From the entries below, output the line with "Select bottom blue" and each following line up to and including the line with "Given: Select the Carbohydrates row label", exactly as written.

### RECORDS TO USE

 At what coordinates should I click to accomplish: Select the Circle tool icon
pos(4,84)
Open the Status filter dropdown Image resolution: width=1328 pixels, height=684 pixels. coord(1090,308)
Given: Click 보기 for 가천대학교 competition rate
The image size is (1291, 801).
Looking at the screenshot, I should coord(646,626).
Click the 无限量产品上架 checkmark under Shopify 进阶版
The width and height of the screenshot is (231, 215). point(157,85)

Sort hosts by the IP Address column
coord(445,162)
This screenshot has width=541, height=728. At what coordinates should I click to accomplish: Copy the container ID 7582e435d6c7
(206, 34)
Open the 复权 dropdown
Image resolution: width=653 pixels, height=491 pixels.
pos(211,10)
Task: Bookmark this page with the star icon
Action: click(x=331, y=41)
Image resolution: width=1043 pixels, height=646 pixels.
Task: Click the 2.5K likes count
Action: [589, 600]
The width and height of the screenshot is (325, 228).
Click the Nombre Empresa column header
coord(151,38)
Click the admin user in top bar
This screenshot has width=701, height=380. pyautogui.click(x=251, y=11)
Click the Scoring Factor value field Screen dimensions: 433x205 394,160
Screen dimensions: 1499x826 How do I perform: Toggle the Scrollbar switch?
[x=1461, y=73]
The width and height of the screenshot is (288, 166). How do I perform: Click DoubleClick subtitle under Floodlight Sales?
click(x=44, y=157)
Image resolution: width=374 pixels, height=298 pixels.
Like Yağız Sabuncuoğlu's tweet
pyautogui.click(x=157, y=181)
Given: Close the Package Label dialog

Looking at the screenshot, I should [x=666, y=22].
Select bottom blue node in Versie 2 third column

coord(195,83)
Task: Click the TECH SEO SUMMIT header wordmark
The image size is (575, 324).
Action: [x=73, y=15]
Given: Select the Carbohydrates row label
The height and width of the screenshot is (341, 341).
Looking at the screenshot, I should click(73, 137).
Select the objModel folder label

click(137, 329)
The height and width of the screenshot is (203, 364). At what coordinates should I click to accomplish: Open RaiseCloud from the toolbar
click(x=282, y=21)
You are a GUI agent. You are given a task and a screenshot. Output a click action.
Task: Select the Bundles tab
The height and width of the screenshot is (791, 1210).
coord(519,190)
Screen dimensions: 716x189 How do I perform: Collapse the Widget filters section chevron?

######

**EXERCISE OUTPUT**
Select bottom blue node in Versie 2 third column

coord(195,83)
Task: Click the TECH SEO SUMMIT header wordmark
The image size is (575, 324).
Action: [x=73, y=15]
Given: Select the Carbohydrates row label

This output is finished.